I have now added new sections 12, 13 and 14 to the Kaluza-Klein paper earlier posted.  These sections examine the relationship between the electrodynamic potentials and the gravitational potentials, and the connection to QED.  You may view this all at:

Electrodynamic Potentials and Non-Linear QED

Most significantly, these three new sections not only connect to the QED Lagrangian, but, they show how the familiar QED Lagrangian density

${\rm L}_{QCD} =-A^{\beta } J_{\beta } -{\textstyle\frac{1}{4}} F^{\sigma \tau } F_{\sigma \tau }$

emerges in the linear approximation of 5-dimensional Kaluza-Klein gravitational theory.
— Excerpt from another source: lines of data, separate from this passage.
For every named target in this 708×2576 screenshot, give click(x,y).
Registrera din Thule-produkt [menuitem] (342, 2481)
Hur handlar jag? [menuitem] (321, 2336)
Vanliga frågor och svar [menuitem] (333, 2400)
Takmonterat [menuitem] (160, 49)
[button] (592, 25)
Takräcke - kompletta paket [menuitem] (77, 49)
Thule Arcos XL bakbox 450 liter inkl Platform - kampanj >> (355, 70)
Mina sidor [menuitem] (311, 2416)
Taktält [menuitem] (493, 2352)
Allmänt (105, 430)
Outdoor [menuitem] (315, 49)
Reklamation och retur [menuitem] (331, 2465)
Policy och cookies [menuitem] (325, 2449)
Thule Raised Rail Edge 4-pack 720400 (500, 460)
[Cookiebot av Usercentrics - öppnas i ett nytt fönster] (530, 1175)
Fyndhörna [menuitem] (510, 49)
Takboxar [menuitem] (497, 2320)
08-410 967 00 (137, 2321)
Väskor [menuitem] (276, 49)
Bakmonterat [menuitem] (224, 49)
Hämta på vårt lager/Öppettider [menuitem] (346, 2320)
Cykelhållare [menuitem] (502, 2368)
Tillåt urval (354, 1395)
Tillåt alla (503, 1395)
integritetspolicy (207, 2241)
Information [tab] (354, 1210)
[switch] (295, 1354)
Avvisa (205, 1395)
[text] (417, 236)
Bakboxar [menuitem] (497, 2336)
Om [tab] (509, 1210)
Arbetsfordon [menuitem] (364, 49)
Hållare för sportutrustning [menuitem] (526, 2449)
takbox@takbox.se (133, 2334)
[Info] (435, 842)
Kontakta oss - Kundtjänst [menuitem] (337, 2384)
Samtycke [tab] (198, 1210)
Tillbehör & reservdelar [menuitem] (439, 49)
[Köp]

Then, we go in the opposite direction, to show the QED Lagrangian density / action for non-linear theory, based on the full-blown apparatus of gravitational theory.

Expressed in terms of the electrodynamic field strength $F^{\sigma \tau }$ and currents $J_{\beta }$, this non-linear result is:

${\rm L}_{QCD} =0={\textstyle\frac{1}{8\kappa }} b\overline{\kappa }g^{5\beta } J_{\beta } -{\textstyle\frac{1}{4}} F^{\sigma \tau } F_{\sigma \tau } \approx -A^{\beta } J_{\beta } -{\textstyle\frac{1}{4}} F^{\sigma \tau } F_{\sigma \tau }$, (13.6)

where the approximation $\approx$ shows the connection to the linear approximation.  Re-expressed solely in terms of the fifth-dimensional gravitational metric tensor components $g_{5\sigma }$ and energy tensor source components $T_{\beta 5}$, this result is:

$\kappa {\rm L}_{QCD} =0={\textstyle\frac{1}{2}} g^{5\beta } \kappa T_{\beta 5} +{\textstyle\frac{1}{8}} g^{\sigma \alpha } \partial ^{\beta } g_{5\alpha } \left[\partial _{\sigma } g_{5\beta } -\partial _{\beta } g_{5\sigma } \right]$. (14.4)

You may also enjoy the derivations in section 12 which decompose the contravariant metric tensor into gravitons, photons, and the scalar trace of the graviton.

Again, if you have looked at earlier drafts, please focus on the new sections 12, 13 and 14.  Looking for constructive feedback, as always.